Candice Breitz - Love Story
Feb 3 - Mar 10 2018
163 Jan Smuts Ave, Parkwood
Spoken in first person, the installation starts with Alec Baldwin sharing the details of his journey to Italy on a desperately overcrowded fishing boat. Julianne Moore then relates the brutal attack she and her children suffered in the Democratic Republic of the Congo that prompted her to smuggle herself and her children out of the country in the back of a windowless truck. Alternately disconcerting and deeply personal, Love Story’s Golden Globe award-winning narrators create a sense of suspended reality. With only a green-screen background, no props and in their own clothes, they attempt to earnestly narrate the often untold harrowing stories delegated to society’s subconscious that are so vastly different to the realities of their charmed A-List lives.
In a second space (that is accessible only via the first), the original interviews are projected in their full duration and complexity. The result is an installation that invites both empathy and incredulity, representing a subtle critique on the global media’s silence over the refugee crisis and the public's obsession with celebrity and indifference to the plight of refugees.

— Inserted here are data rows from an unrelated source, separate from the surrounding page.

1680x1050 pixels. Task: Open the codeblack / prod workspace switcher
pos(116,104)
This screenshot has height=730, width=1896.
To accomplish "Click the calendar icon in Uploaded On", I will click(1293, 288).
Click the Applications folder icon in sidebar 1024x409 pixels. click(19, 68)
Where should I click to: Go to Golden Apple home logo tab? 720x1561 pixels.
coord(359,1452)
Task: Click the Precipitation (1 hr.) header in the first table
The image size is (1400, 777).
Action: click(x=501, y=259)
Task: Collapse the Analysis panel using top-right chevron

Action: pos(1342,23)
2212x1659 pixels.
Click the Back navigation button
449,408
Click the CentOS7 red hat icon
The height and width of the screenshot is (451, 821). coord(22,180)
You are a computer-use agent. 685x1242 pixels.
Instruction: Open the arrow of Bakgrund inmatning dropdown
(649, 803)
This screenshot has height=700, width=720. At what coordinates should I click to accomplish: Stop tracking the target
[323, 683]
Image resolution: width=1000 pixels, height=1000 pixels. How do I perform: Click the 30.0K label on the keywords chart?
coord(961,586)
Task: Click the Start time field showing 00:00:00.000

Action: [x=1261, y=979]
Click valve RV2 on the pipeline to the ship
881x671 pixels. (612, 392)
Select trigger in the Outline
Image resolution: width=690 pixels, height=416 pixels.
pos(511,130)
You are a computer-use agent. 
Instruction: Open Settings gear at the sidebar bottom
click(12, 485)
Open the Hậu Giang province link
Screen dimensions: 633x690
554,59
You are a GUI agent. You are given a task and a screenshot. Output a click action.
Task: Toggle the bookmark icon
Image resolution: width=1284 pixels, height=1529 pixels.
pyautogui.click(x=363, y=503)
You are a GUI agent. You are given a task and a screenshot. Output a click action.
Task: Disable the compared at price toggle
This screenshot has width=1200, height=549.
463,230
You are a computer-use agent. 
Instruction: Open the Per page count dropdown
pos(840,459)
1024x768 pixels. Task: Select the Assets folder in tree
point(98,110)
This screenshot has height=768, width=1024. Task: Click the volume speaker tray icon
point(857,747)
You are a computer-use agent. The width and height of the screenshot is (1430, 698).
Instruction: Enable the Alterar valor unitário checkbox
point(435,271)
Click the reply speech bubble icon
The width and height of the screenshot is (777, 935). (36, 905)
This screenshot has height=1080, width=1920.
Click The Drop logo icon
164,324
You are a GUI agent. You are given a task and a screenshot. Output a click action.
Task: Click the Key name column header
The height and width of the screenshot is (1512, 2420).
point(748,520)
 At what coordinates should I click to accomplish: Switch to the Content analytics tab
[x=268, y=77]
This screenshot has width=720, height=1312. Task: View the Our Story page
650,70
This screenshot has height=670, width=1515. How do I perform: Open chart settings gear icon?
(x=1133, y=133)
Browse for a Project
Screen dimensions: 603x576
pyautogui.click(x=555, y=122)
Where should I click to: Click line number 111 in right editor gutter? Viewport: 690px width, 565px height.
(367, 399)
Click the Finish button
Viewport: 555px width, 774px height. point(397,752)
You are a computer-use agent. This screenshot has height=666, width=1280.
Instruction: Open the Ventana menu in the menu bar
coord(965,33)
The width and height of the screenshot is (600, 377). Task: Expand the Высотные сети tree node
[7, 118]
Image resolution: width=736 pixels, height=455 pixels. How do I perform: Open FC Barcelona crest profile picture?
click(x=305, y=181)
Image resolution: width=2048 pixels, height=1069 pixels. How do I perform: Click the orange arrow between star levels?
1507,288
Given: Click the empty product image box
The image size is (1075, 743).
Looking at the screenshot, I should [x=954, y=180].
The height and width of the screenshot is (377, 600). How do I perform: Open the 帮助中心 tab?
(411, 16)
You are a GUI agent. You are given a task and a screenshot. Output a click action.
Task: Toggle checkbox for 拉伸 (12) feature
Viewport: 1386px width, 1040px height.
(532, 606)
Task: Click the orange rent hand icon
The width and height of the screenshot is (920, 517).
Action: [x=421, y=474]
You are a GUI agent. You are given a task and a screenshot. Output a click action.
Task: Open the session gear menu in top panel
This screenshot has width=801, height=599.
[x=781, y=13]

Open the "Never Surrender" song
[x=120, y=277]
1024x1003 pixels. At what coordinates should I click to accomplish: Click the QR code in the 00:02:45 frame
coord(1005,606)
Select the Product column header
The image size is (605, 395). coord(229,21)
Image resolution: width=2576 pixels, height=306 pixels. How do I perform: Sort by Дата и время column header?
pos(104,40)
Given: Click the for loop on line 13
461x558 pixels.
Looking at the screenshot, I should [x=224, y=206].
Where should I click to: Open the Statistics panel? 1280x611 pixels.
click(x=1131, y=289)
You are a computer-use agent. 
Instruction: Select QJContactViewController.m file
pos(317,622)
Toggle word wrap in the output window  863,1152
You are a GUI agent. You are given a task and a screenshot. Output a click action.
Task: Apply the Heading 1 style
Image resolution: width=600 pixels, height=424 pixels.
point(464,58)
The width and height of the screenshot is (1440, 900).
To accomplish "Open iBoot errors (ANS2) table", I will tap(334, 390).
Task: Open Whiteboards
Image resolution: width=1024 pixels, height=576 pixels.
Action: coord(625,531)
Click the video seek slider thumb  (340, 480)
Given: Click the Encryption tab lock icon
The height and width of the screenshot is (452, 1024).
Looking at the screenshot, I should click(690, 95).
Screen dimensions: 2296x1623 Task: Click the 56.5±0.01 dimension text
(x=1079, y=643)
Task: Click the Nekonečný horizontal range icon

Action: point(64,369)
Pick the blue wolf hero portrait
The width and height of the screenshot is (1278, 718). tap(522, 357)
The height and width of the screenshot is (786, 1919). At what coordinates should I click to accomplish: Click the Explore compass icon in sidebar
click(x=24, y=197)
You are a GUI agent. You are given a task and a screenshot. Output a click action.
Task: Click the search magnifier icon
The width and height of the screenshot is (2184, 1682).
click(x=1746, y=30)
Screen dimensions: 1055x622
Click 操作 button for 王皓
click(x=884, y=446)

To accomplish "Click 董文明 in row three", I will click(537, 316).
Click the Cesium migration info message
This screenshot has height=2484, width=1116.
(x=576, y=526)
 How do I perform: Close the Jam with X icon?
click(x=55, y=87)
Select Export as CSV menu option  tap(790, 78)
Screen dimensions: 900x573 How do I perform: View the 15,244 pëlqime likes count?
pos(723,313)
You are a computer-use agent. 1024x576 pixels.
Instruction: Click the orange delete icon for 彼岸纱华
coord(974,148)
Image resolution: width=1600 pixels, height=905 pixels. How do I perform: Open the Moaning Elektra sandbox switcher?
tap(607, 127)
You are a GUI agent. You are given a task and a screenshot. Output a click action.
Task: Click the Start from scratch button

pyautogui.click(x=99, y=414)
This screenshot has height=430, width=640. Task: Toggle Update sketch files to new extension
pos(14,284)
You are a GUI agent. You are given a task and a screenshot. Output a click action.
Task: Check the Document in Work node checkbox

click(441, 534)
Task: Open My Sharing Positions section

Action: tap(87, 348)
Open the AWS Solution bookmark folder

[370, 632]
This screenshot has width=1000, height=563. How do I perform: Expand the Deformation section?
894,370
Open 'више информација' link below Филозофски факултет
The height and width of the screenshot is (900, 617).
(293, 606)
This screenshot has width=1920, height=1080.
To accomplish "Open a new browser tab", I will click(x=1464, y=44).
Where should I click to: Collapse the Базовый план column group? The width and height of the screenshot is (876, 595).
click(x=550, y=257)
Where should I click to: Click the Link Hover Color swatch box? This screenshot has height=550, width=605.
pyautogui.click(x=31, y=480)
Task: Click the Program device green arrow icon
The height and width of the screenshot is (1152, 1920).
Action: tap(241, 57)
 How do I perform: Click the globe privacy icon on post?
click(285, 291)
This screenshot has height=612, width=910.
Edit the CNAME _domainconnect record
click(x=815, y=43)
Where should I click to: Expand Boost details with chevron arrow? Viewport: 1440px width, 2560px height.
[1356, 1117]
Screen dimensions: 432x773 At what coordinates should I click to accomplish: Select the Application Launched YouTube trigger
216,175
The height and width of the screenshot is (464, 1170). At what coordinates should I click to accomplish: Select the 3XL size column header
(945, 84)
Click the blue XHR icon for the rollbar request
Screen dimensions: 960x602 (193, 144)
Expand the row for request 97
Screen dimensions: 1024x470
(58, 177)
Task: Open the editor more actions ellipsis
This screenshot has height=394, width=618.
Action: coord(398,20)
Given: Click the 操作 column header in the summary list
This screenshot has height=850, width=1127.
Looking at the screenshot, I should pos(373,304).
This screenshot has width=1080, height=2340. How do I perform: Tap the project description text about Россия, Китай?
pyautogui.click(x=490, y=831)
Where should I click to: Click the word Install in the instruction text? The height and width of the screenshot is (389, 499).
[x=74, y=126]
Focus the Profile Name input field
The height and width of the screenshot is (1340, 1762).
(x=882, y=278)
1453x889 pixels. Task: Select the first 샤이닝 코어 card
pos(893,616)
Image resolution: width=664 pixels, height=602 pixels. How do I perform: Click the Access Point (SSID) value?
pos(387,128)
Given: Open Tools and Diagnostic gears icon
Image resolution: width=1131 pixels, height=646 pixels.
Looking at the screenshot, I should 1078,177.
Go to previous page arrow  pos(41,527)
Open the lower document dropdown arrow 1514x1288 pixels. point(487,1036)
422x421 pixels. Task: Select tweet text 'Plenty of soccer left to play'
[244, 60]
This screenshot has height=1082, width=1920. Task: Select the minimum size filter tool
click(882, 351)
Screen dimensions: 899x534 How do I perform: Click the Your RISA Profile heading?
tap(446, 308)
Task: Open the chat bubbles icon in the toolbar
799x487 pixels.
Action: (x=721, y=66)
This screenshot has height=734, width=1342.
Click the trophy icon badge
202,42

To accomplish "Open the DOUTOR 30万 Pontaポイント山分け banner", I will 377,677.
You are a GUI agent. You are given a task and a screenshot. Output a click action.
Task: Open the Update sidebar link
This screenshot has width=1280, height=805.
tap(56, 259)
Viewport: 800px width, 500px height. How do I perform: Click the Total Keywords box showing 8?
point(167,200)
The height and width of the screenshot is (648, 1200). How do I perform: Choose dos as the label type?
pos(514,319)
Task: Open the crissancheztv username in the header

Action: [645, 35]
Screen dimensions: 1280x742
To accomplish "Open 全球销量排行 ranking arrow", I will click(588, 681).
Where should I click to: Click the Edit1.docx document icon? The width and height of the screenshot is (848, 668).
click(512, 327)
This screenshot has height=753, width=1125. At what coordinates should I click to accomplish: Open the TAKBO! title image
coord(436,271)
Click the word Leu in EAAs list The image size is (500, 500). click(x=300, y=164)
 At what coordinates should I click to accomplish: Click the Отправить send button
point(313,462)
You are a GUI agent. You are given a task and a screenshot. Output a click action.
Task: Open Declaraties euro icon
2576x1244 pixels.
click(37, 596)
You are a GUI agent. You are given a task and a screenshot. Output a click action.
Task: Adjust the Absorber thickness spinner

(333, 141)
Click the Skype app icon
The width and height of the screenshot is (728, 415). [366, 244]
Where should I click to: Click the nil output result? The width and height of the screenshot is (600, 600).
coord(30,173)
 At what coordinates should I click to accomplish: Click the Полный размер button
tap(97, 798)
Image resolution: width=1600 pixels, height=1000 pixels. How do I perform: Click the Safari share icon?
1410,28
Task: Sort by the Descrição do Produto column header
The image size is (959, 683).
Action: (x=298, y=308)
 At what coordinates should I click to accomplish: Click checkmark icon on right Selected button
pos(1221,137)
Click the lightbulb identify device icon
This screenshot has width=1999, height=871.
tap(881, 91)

As Mamy Maloba Langa (one of the refugees interviewed for Love Story) explains it; “People don’t even care about us, you know, they would never put us on a movie screen and talk about us. The media is only interested in famous people; I don’t think all those nice people would come just to listen to my story, I don’t think so…”.
Showing concurrently with Love Story, Breitz also presents a tongue-in-cheek self-portrait titled Profile. Commissioned for the Venice Biennale, the single-channel video installation meshes the worlds of brand promotion and self-portraiture with Breitz channelling both an artist statement and political campaign.